*Data supplied*.
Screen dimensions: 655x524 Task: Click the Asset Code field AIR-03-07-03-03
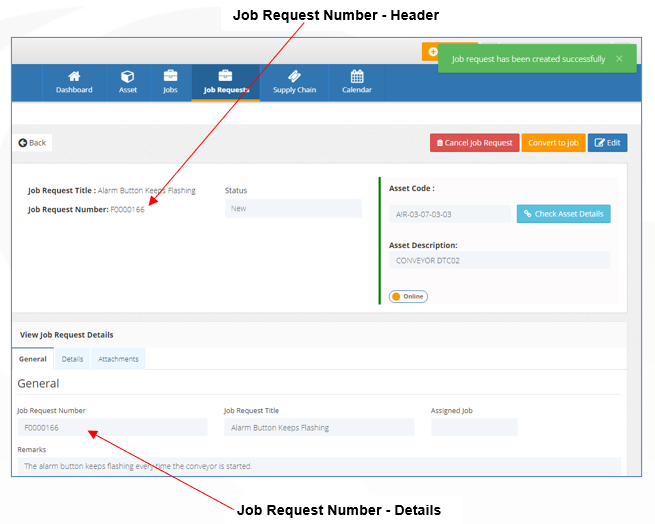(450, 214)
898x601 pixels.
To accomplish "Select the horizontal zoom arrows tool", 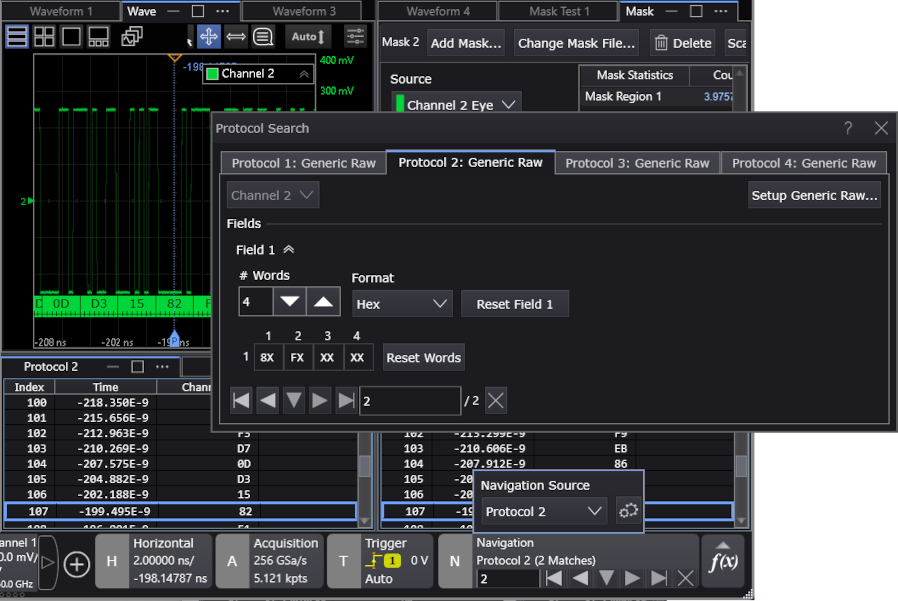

==

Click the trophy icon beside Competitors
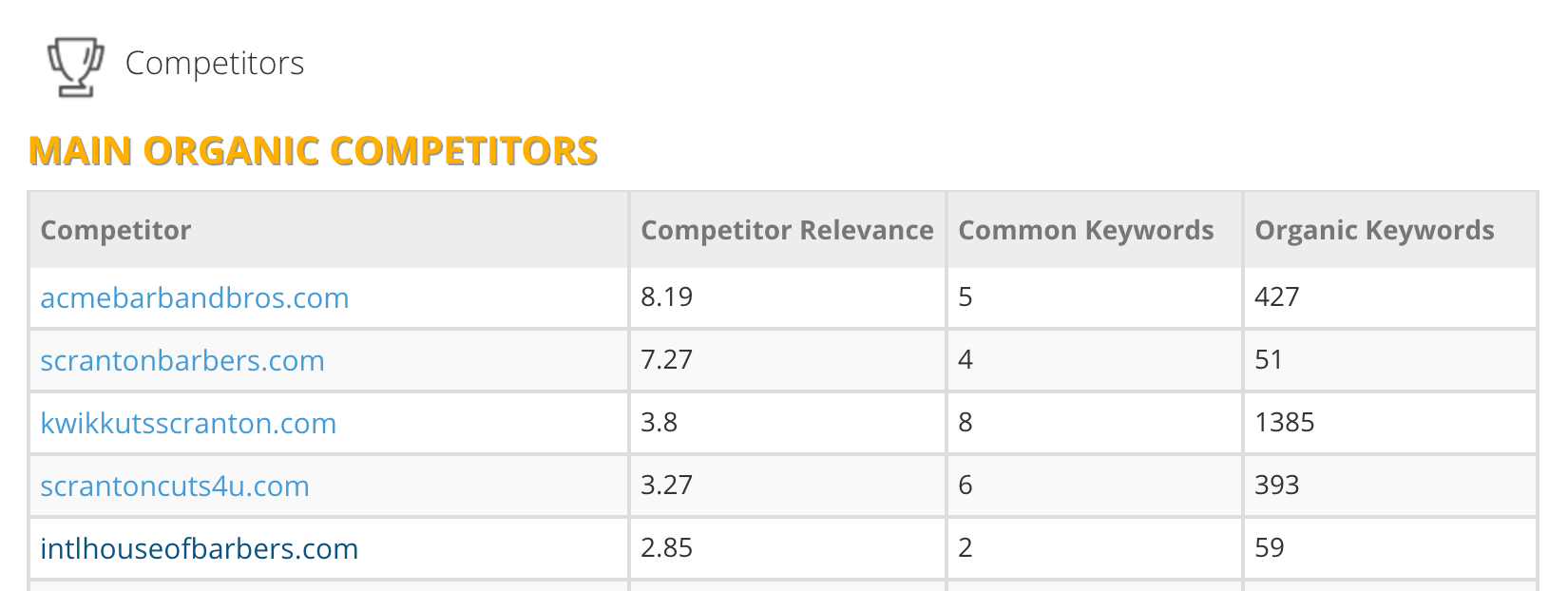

* * *

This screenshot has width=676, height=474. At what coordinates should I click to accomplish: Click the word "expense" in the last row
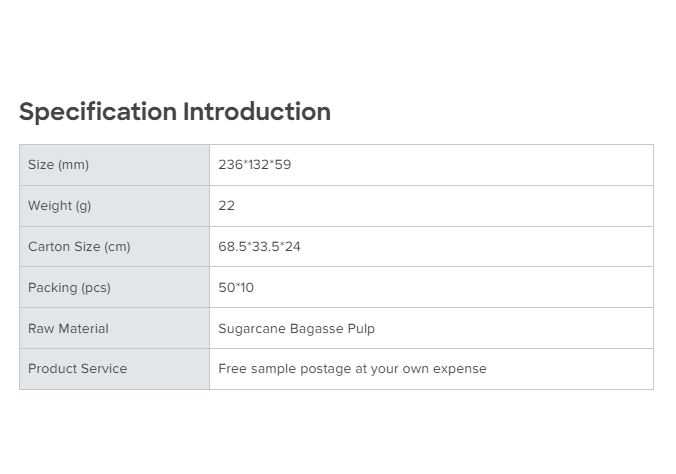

*Exercise aim*.
Using the records above, print exactly the lines between the ones containing "898x601 pixels." and "the horizontal zoom", inclusive, and nothing else; no pictures.

*Solved problem*.
898x601 pixels.
To accomplish "Select the horizontal zoom arrows tool", 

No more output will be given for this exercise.